The weird thing with injecting the Avonex is that it does absolutely nothing to improve your situation. But, as Dr Jim said, you don’t want to cut the wiring, and Avonex is about stemming the progression of MS. And it is probably an important part of finding a cure for the disease. But at least diabetics who inject know that without those injections they would die. That’s healthy motivation to stick a needle in yourself. So too, I imagine, is the reward junkies get from shooting up heroin. There’s certainly no ‘high’ with this ritual. And Avonex injections can come with side effects, the main one being a day or two of cold/flu like symptoms – so Panadol and Neurophen go hand in hand with the injection. Before Mel’s briefing, I didn’t know you could take them in tandem. For the first few weeks I took both with a two hour gap between (so each stayed within the recommended four hours between pills). After 6 to 8 weeks I started weaning off the pills as the body seemed to be accepting the Avonex.
Incidentally, I mentioned two ‘brand’ names a few sentences ago. There are generic brands like Panamax and Raefen that do exactly the same job at a fraction of the cost. I guess the ‘brands’ have to charge more to cover the cost of advertising, some of which borders on misleading. Don’t tell me a tablet can tell the difference between a headache, period pain or back pain when every packet claiming to target those specific areas contains the same little pill of 500mg paracetamol!

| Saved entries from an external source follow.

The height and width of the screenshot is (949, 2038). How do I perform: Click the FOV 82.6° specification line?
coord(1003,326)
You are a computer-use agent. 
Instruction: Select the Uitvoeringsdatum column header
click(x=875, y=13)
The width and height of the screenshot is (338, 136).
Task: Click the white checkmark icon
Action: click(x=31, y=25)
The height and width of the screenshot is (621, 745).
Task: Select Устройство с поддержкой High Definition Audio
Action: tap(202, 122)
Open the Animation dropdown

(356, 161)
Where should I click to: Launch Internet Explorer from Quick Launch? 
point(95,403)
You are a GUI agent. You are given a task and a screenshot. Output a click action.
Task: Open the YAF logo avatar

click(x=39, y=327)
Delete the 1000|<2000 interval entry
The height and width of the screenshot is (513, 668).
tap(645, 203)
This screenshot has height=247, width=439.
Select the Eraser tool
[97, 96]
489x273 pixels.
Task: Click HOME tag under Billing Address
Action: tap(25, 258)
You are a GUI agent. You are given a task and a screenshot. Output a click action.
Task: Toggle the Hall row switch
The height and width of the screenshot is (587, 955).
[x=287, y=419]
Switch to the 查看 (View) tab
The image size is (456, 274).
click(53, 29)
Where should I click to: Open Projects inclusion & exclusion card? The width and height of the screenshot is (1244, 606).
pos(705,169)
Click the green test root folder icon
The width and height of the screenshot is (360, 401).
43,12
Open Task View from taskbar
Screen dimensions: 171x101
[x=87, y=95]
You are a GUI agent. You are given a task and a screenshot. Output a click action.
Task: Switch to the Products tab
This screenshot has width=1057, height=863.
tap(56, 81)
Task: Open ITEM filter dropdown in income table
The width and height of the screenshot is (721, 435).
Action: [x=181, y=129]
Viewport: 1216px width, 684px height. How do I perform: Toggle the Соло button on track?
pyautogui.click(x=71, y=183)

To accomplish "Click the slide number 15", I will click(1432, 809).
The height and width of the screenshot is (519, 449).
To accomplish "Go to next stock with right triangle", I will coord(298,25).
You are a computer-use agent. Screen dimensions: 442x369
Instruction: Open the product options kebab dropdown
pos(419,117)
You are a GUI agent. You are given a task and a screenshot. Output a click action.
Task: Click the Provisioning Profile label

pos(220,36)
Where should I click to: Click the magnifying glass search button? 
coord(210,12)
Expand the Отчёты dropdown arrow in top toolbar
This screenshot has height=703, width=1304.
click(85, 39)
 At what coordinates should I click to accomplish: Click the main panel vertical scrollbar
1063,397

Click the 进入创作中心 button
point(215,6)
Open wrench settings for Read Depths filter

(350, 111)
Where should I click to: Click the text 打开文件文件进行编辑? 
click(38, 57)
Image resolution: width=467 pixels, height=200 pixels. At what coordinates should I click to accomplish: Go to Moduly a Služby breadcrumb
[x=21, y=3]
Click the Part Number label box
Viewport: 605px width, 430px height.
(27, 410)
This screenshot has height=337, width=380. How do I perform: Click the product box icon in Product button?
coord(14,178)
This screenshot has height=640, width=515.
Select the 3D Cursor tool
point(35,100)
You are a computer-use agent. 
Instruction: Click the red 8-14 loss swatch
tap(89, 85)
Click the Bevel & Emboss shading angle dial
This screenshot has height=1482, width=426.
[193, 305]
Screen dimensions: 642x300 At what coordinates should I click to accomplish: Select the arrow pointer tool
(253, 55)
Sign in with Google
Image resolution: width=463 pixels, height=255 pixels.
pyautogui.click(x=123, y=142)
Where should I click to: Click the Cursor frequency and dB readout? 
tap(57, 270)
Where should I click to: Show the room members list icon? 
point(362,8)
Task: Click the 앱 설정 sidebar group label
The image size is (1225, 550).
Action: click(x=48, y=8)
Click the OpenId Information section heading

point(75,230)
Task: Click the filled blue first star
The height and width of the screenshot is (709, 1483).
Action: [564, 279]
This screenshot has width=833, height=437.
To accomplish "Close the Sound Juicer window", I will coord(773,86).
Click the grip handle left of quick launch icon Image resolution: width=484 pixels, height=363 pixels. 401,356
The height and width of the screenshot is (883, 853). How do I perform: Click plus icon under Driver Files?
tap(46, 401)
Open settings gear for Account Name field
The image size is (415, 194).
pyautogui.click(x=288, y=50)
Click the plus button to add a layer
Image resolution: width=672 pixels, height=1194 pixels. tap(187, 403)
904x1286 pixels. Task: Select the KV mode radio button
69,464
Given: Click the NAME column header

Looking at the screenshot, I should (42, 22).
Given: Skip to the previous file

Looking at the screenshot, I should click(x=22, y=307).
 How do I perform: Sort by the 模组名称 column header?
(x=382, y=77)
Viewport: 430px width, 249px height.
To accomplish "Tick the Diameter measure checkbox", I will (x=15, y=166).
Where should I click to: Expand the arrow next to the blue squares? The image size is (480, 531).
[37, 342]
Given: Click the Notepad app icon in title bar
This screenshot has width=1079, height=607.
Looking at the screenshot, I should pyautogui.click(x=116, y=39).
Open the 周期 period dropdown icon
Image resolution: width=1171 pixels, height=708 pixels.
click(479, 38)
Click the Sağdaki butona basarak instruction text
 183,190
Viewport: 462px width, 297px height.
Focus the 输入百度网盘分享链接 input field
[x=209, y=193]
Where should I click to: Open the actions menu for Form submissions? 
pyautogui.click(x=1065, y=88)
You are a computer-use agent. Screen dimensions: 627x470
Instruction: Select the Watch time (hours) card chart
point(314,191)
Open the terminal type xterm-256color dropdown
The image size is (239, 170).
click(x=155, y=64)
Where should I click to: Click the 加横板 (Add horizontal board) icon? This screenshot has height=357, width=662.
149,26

As for the actual injections, they are okay – the couple of minutes anticipation prior to pushing the plunger are far worse than the actual injection. The nifty injector ‘pen’ does most the work for you. It is an intra-muscular injection that I put into the thigh (alternating each week). I have only had one ‘bad’ injection. I sat on the bed and, forgetting Mel’s instructions of having feet on the floor and leaning forward slightly, I had my feet off the floor and was leaning back slightly. Mel tells me you only make this mistake once. Or twice if you are really thick. Logically, needles don’t find it as easy going into a taut muscle as a relaxed one.
I know there would be people who have a fear of needles that would find self-injecting a hard task and, in those cases they would need to call on a spouse, family member, really (really!) close friend or visit a medical professional. I’m quite pleased I don’t have a fear of needles or claustrophobia.
For the trivia buffs, an acute fear of medical procedures involving needles is ‘trypanophobia’ and apparently at least 10% of Americans suffer from it. Sonny Liston, Snoop Dog and Jackie Chan are three famous people to have this phobia. It is also one of the many phobias on the list for the fictitious character, Monk.